Cava Gran Reserva de la Finca 2005 Raventos y blanc

Denominazione: Cava
Metodo: classico
Uvaggio: Xarel-lo, Parellada, Macabeo, Chardonnay, Pinot noir

Giudizio:
8


Ho già scritto, qui e poi ancora qui e celebrato come meritano gli eccellenti Cava prodotti nella cantina di Sant Sadurnì d’Anoia dalla bodega Raventos i Blanc, eredi della famiglia storica dei Raventos e imparentati con i Codorniu, proprietari di qualcosa come 90 ettari di vigneti storici nel cuore della zona di produzione dei metodo classico catalani.
Mi piace ritornarci ora per rendere omaggio, scrivendo di uno dei Cava della gamma, al personaggio chiave dell’azienda in tempi moderni, Josep María Raventós Blanc, che a partire dagli anni Ottanta lavorò con il figlio Manuel per creare un nuovo stile di “Cava” all’interno della propria azienda.
Il Cava cui Josep Maria lavorò, studiando attentamente la composizione della cuvée, e che porta il sigillo personale del suo creatore e un’idea di cava di stile internazionale, è il Gran Reserva de la Finca millesimato, un vino dalla composizione complessa.
Nei vigneti che esprimono uve destinate al Cava della Bodega ci sono sei appezzamenti diversi: El Lac, con Monastrell e Xarel-lo, La Plana con Macabeu e Xarel-lo, El Mirador con Chardonnay e Xarel-lo, El Serral con Pinot Noir e Xarel-lo, El Viader destinado a Parellada e La Barbera, con Chardonnay e Parellada.
Il Gran Reserva de la Finca, di cui ho degustato l’annata 2005, con sboccatura 24 marzo 2010, con la sua composizione che prevede 40% di Xarel-lo, 25% di Parellada, 20% di Macabeo, 10% di Chardonnay, e 5% di Pinot Noir, “pesca” nei vigneti La Plana, con suoli profondi e livelli medi di materia organica, Barbera, con suoli profondi e poveri di materia organica, Serral, tessitura franco argillosa, e un vigneto denominato Gran, con suoli poveri.
Vigneti di età tra i 30 ed i 35 anni, uve raccolte a mano e velocemente trasferite in pressatura, fermentazione in acciaio, con vinificazioni separate per varietà e tipo di suolo e affinamento di 36 mesi sui lieviti.

Il risultato è un Cava che non ha nulla del carattere un po’ ruspante e la ruvidezza di certi Cava, che avranno anche un carattere tradizionale, ma diventano un po’ difficili da bere per molti palati un po’ più delicati.

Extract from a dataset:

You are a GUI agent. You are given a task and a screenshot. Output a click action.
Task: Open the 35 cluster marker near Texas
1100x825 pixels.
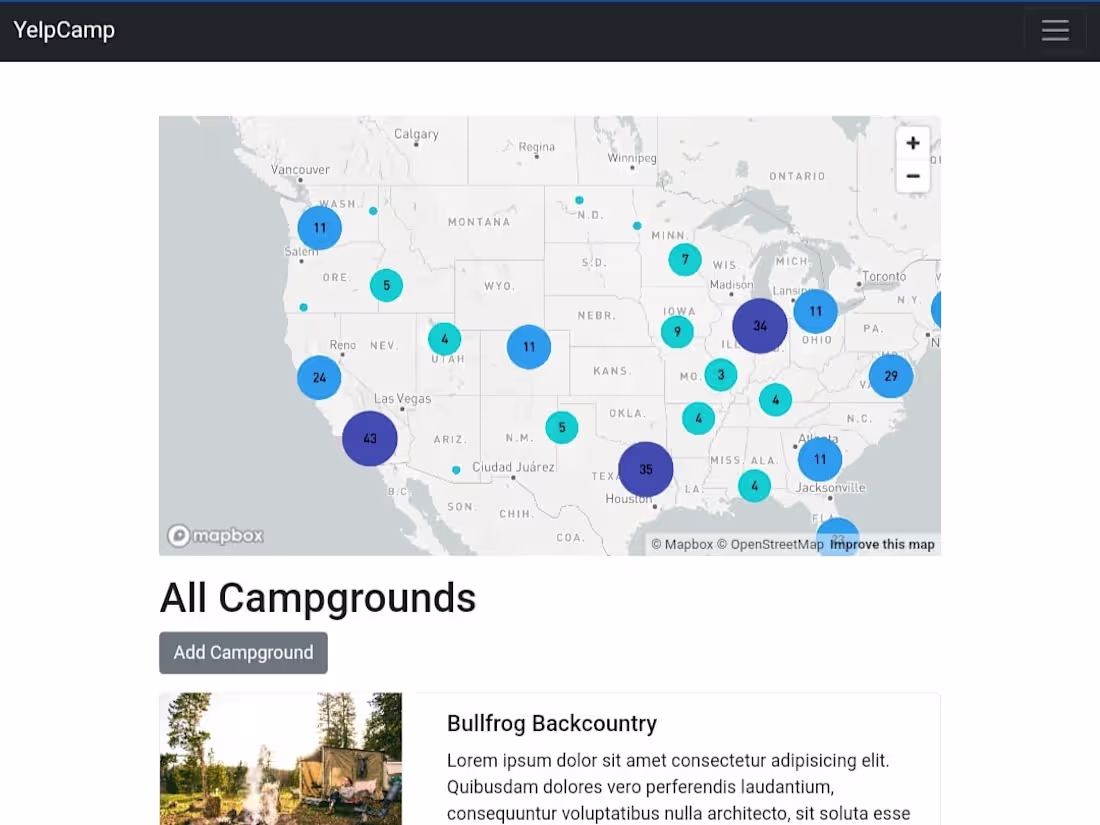click(x=645, y=468)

Un Brut Nature con basso dosaggio di zuccheri, 3,7 grammi litro, dove il mix di uve va a comporre un insieme molto elegante, variegato, di apprezzabile finezza. Colore paglierino oro squillante molto luminoso, perlage sottile, bouquet di nitida definizione e fragranza, con spiccata vena minerale, petrosa, di pietra focaia, agrumi (pompelmo soprattutto) in evidenza, fiori bianchi, mandorla, un accenno di mela, con notevole sapidità e una grande pulizia e ampia gamma aromatica.
In bocca l’attacco è discreto, con bella freschezza e media intensità e corpo non particolarmente sostenuto, con una componente fruttata media e soprattutto equilibrio, piacevolezza e una media persistenza, con acidità calibrata e buona sapidità.
Un vino molto piacevole da bere, con un fruttato fresco e rotondo e una certa quale succosità che lo farà apprezzare non solo a palati spagnoli.